We do not know when exactly these 11-12 psalms of the sons of Korah were written, and for what particular context. But I think they must have been especially applicable when the people of God were exiled into foreign lands. They were physically separated from the Jerusalem Temple, and even if they made their way there, the Temple was eventually destroyed. The people of God must have felt cursed to eternal damnation. Gone were the days when they could go to the altar of God in worship. Wherever they might have been, be it in Assyria or Babylon, they could feel the burning shame of a fallen people, ridiculed by their conquerors. Where is your God? You are sinners. And God doesn’t want you anymore.

But the sons of Korah would know that these accusations were just deceit from the wicked. They could send the POFMA against such falsehoods. [2] On one hand, God would judge against sinners, just like what he did with Israel and Judah. But on the other hand, the judgment did not continue to the next generation, and even sinners could be forgiven by God through their repentance. This message was critical to the next generation of those living in exile. They must not give up or think that God had forsaken them forever. The sons of Korah experienced in their own history the redemption of God. And so they could write from their own experience to lead these people in worship whenever they felt separated from God. The separation because of sin is only temporal. The key is to turn back to God for salvation.

1 Vindicate me, my God,
and plead my cause
against an unfaithful nation.
Rescue me from those who are
deceitful and wicked.
2 You are God my stronghold.
3 Send me your light and your faithful care,
let them lead me;
let them bring me to your holy mountain,
to the place where you dwell.

What can we learn from this story of redemption? We learn that the judgment of God is not forever. We know that when we feel separated from God, even if it might really be because of our sins and unfaithfulness, we can still pray like the sons of Korah:
5 Why, my soul, are you downcast?
Why so disturbed within me?
Put your hope in God,
for I will yet praise him,
my Savior and my God.

Lastly, I want to share a little reflection as I write this sermon in the heat of our general election. Like me, you might have read the stories of the candidates and their manifestos of their vision for Singapore. Many of these stories speak of how they overcame the odds of their humble backgrounds, and hopefully as leaders they can also create the same opportunities for all Singaporeans. These stories and visions inspire us to work towards a society that is compassionate in giving second chances, and fair in ensuring social mobility.

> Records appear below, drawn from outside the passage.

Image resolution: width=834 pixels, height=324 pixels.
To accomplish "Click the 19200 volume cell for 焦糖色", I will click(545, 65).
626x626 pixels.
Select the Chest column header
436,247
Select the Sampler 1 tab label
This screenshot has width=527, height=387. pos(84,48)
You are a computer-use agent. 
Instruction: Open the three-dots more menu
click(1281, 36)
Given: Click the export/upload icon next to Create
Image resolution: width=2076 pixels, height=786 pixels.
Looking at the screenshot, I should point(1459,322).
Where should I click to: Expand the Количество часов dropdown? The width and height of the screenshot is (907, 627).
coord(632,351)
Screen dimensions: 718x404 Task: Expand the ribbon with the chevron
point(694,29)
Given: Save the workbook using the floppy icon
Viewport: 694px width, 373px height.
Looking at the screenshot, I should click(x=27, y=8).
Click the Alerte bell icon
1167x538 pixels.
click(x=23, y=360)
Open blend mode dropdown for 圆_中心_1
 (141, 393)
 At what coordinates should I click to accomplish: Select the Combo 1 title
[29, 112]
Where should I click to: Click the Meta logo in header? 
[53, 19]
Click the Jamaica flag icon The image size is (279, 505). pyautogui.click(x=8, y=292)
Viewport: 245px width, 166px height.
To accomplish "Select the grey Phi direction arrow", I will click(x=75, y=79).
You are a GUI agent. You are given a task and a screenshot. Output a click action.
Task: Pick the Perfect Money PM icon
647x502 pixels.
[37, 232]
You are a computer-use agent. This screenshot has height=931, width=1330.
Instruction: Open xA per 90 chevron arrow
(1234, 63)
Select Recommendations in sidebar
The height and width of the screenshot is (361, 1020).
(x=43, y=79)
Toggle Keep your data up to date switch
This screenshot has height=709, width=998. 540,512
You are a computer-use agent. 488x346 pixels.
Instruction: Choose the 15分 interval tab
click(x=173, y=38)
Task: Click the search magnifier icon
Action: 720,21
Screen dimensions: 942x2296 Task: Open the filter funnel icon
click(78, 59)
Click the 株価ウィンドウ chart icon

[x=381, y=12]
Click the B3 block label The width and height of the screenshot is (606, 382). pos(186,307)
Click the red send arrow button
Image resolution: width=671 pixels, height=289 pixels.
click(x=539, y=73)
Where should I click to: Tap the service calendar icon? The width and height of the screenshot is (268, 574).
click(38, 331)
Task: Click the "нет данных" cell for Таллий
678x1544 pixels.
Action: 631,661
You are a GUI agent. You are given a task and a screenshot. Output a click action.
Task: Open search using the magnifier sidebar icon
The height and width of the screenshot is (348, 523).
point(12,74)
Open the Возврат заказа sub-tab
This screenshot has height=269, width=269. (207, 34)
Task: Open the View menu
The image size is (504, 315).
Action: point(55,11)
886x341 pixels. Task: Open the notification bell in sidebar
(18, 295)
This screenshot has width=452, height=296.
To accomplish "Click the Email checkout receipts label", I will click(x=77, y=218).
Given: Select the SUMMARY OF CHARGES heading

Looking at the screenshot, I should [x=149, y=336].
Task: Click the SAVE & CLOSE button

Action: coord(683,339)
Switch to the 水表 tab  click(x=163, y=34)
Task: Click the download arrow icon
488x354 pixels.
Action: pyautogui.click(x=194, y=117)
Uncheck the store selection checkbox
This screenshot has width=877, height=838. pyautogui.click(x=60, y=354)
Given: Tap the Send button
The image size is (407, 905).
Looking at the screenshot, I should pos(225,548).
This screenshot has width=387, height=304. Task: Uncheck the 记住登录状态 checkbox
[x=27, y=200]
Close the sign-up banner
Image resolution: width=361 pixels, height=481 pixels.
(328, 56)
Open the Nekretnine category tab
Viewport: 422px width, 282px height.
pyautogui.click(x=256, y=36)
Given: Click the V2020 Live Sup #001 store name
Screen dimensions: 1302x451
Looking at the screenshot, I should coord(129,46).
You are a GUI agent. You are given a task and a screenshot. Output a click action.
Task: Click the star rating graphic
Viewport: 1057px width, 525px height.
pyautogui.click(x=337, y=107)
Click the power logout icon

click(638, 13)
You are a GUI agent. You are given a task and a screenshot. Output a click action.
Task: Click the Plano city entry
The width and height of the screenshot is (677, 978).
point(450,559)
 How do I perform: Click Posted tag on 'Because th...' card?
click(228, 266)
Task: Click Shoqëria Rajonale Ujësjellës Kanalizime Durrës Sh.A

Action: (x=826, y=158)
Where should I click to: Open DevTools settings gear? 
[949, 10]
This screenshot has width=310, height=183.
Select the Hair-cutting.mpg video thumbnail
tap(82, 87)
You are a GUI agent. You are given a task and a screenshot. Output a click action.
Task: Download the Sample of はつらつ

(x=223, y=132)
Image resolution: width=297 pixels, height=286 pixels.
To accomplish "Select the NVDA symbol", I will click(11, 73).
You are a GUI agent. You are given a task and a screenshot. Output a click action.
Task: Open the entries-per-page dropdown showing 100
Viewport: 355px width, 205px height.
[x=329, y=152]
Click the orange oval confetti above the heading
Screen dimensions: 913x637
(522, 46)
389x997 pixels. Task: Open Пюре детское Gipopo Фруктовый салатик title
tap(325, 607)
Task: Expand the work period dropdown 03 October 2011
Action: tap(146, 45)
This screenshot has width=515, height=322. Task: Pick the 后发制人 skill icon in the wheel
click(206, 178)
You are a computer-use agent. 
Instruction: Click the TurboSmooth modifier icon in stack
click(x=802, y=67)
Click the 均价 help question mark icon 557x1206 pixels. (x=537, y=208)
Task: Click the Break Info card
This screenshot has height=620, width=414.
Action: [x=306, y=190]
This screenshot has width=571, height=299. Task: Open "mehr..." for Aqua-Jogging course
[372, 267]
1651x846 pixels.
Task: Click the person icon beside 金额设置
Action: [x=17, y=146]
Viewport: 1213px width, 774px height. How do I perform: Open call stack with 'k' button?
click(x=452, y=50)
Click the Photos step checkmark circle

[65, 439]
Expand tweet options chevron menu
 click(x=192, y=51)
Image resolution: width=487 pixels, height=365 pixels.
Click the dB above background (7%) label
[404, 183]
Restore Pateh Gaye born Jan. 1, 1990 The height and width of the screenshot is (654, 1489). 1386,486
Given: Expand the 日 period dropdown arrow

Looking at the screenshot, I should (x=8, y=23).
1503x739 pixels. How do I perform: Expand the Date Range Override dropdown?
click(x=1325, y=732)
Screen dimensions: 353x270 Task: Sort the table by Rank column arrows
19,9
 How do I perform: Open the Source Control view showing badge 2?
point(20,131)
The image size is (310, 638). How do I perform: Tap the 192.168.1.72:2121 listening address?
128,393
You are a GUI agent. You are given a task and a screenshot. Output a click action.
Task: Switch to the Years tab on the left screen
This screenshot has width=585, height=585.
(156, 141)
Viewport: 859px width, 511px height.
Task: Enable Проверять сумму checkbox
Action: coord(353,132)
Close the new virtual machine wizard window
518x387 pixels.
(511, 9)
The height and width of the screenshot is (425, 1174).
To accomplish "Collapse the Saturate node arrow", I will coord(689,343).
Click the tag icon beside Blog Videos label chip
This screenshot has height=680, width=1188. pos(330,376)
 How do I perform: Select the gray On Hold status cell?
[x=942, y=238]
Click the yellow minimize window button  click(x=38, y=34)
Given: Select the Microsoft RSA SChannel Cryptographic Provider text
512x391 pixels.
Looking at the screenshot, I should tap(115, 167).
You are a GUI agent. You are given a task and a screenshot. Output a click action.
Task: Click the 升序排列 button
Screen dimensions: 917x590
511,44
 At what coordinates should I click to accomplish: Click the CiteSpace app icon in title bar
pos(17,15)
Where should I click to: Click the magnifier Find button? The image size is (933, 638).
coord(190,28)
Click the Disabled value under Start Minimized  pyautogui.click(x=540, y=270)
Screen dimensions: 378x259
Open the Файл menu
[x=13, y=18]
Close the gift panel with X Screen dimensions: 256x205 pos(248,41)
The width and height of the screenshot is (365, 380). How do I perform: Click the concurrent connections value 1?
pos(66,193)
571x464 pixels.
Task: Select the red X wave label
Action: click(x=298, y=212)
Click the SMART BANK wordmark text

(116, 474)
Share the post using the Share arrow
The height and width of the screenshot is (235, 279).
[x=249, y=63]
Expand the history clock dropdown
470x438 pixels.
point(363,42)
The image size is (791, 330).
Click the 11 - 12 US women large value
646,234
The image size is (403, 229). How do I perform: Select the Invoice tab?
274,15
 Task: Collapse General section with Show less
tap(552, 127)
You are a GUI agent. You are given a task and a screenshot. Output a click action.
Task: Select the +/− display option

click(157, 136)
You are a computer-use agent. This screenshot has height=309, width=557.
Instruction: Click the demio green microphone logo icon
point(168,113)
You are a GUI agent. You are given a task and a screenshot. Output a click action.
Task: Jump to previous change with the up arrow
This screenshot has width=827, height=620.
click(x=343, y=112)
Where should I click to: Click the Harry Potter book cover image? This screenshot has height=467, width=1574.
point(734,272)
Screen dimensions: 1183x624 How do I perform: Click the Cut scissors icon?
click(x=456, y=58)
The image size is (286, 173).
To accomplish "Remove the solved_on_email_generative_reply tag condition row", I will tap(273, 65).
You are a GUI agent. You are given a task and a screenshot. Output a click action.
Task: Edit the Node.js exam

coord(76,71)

My belief is that our Christian faith is the same. As we look back in history from the Old Testament to the New, God’s story is a consistent pattern of forgiveness and service towards the weak and vulnerable. The reason we tell ourselves to hope in God as our Savior is because that was how God acted repeatedly in history. This was what the sons of Korah testified in their psalms. And let this be the culture of Jubilee: a place of compassion and forgiveness. That no matter whatever background or past we might have, in this place, it is always open for a new life of service to God.

[1]The Levites were divided into 3 main groups, based on the 3 sons of Levi, to take on the sacred task of serving the people at the sanctuary. At the outermost group, the Merarites, named after the youngest son of Levi, Merari, were responsible for the care of the framework - posts, crossbars, courtyard, tent pegs, etc. - of the sanctuary. At the middle layer, the Gershonites, named after the eldest son of Levi, Gershon, were responsible for the care of the curtains, hangings, and ropes of the sanctuary. At the innermost layer, the Kohathites, named after the middle son of Levi, Kohath, were responsible for the care of the vessels and objects within the sanctuary. So, based on the division of labor of among the Levites, you can sense a sort of hierarchy based on their family line.